TAREFA PROPOSTA. Copie somente as linhas que começam na linha com "Given: Expand the" e vão até a linha com "(x=1241, y=305)", trocando "Instruction" por "Command" e deixando todo o resto igual.

===== REGISTROS A PROCESSAR =====

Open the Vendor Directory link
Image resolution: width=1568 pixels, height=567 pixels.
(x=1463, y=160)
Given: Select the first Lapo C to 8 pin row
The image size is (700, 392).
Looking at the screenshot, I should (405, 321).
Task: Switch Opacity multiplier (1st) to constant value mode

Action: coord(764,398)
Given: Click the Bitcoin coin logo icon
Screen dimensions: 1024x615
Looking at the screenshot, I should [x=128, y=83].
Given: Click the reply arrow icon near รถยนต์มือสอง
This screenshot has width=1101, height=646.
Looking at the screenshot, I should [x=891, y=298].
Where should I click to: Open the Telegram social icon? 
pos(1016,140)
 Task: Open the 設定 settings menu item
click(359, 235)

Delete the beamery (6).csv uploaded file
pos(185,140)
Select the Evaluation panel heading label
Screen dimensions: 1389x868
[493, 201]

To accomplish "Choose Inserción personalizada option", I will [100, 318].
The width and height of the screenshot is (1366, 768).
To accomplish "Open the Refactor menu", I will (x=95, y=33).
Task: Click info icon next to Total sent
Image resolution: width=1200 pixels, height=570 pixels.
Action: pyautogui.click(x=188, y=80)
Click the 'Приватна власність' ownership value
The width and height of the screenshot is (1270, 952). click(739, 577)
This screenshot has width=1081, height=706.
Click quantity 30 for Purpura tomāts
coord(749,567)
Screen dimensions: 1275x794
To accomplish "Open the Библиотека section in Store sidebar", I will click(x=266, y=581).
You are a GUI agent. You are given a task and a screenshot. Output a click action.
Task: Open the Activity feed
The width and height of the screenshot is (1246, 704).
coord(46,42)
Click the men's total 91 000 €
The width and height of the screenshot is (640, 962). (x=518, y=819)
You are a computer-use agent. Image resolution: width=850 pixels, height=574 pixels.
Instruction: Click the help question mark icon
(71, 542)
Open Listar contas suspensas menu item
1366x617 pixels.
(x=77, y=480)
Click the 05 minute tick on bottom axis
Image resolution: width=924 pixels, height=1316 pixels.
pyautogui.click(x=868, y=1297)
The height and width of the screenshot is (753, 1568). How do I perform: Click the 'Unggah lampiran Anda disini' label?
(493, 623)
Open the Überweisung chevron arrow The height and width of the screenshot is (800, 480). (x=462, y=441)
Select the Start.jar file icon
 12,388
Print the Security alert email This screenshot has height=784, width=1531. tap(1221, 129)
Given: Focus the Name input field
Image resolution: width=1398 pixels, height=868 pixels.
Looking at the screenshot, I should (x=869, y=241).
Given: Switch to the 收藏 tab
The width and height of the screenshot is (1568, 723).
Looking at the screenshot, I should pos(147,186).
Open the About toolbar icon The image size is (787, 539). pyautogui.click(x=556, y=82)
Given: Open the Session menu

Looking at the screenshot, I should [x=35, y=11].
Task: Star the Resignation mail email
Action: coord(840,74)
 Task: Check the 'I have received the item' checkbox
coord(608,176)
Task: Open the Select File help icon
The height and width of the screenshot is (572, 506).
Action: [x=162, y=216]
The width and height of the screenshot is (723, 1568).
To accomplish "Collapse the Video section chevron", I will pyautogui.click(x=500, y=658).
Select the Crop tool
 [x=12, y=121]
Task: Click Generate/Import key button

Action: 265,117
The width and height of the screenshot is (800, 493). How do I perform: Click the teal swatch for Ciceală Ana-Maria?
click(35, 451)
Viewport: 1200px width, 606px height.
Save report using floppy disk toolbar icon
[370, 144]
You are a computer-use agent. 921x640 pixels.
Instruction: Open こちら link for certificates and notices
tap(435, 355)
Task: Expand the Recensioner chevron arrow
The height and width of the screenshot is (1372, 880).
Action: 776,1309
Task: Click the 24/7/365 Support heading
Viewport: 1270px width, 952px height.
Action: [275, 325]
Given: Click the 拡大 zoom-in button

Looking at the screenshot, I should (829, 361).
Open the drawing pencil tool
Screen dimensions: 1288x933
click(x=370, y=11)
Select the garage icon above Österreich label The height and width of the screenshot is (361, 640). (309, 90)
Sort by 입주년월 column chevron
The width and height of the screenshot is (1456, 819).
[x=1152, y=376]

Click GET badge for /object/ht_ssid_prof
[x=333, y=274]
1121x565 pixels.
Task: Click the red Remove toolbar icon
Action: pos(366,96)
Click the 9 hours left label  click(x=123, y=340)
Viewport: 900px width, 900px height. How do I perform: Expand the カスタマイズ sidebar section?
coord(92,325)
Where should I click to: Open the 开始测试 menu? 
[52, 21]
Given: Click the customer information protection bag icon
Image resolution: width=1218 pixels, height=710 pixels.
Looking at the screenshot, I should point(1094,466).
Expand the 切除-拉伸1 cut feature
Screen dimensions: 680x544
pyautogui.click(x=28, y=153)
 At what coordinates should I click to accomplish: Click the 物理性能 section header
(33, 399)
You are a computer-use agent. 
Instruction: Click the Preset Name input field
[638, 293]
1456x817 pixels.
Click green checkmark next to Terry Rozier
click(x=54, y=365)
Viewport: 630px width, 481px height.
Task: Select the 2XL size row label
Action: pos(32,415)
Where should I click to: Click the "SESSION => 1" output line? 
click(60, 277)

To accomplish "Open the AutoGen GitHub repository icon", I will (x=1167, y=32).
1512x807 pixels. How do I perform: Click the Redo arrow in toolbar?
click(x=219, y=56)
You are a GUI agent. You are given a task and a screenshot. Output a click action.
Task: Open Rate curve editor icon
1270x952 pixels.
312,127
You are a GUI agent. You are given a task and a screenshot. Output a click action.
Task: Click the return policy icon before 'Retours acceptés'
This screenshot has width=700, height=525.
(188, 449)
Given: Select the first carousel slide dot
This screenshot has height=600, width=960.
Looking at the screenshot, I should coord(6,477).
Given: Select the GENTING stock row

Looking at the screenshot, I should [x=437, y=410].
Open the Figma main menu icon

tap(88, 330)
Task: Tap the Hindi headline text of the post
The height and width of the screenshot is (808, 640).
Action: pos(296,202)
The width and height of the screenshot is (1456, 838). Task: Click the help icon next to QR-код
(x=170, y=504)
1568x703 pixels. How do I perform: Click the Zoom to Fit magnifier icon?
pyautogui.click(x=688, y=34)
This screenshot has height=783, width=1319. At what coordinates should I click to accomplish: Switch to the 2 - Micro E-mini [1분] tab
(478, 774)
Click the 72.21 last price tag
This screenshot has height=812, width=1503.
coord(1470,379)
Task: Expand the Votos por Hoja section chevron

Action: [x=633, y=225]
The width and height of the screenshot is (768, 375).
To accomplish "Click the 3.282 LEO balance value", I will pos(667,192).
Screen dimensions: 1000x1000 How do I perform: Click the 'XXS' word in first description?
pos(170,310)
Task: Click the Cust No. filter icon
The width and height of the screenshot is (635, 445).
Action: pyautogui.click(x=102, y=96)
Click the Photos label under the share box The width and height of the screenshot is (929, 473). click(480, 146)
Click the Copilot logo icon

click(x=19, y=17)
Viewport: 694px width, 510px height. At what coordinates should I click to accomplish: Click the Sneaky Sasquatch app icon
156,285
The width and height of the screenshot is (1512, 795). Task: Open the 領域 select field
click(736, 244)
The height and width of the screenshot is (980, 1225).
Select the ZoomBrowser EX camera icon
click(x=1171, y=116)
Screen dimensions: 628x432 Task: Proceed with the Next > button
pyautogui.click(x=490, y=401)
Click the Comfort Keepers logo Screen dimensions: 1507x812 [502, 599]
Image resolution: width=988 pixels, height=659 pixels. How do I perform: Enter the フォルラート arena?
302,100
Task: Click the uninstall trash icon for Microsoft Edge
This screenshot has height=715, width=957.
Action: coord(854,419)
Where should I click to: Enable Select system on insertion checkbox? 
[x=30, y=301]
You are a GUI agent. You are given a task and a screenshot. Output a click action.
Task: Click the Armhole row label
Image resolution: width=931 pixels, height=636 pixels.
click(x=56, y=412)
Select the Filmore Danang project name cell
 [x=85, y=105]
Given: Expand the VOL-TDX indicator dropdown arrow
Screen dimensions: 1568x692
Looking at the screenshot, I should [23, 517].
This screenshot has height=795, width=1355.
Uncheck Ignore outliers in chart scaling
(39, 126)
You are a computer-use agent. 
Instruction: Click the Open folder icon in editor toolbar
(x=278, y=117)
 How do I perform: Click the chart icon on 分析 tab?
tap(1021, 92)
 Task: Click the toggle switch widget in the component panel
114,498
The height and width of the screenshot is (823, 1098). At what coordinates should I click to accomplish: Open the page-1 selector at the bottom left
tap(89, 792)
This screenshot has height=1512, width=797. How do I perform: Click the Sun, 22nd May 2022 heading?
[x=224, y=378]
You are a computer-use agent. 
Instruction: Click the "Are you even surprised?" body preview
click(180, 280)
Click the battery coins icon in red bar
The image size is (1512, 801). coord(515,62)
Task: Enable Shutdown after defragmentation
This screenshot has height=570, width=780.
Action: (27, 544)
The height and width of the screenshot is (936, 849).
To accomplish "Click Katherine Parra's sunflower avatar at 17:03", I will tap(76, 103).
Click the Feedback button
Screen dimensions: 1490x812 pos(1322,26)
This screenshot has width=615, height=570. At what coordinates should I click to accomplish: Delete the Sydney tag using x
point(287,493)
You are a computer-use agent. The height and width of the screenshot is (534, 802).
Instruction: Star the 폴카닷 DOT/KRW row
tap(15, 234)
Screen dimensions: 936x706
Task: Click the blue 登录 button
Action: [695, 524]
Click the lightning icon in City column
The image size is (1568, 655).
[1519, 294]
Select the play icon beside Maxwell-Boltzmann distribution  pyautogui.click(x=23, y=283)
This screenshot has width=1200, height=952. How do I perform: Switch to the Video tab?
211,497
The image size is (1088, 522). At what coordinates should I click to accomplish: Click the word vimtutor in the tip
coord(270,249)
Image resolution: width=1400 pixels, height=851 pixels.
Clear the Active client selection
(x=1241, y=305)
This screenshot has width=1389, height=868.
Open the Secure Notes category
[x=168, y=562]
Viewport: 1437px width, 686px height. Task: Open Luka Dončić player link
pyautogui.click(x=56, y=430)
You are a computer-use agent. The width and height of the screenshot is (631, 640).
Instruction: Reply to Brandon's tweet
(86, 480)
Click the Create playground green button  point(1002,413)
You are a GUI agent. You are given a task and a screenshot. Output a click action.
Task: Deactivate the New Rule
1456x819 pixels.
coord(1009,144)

=====

RESULTADO DA TAREFA.
Given: Expand the VOL-TDX indicator dropdown arrow
Screen dimensions: 1568x692
Looking at the screenshot, I should [23, 517].
This screenshot has height=795, width=1355.
Uncheck Ignore outliers in chart scaling
(39, 126)
You are a computer-use agent. 
Command: Click the Open folder icon in editor toolbar
(x=278, y=117)
 How do I perform: Click the chart icon on 分析 tab?
tap(1021, 92)
 Task: Click the toggle switch widget in the component panel
114,498
The height and width of the screenshot is (823, 1098). At what coordinates should I click to accomplish: Open the page-1 selector at the bottom left
tap(89, 792)
This screenshot has height=1512, width=797. How do I perform: Click the Sun, 22nd May 2022 heading?
[x=224, y=378]
You are a computer-use agent. 
Command: Click the "Are you even surprised?" body preview
click(180, 280)
Click the battery coins icon in red bar
The image size is (1512, 801). coord(515,62)
Task: Enable Shutdown after defragmentation
This screenshot has height=570, width=780.
Action: (27, 544)
The height and width of the screenshot is (936, 849).
To accomplish "Click Katherine Parra's sunflower avatar at 17:03", I will tap(76, 103).
Click the Feedback button
Screen dimensions: 1490x812 pos(1322,26)
This screenshot has width=615, height=570. At what coordinates should I click to accomplish: Delete the Sydney tag using x
point(287,493)
You are a computer-use agent. The height and width of the screenshot is (534, 802).
Command: Star the 폴카닷 DOT/KRW row
tap(15, 234)
Screen dimensions: 936x706
Task: Click the blue 登录 button
Action: [695, 524]
Click the lightning icon in City column
The image size is (1568, 655).
[1519, 294]
Select the play icon beside Maxwell-Boltzmann distribution  pyautogui.click(x=23, y=283)
This screenshot has width=1200, height=952. How do I perform: Switch to the Video tab?
211,497
The image size is (1088, 522). At what coordinates should I click to accomplish: Click the word vimtutor in the tip
coord(270,249)
Image resolution: width=1400 pixels, height=851 pixels.
Clear the Active client selection
(x=1241, y=305)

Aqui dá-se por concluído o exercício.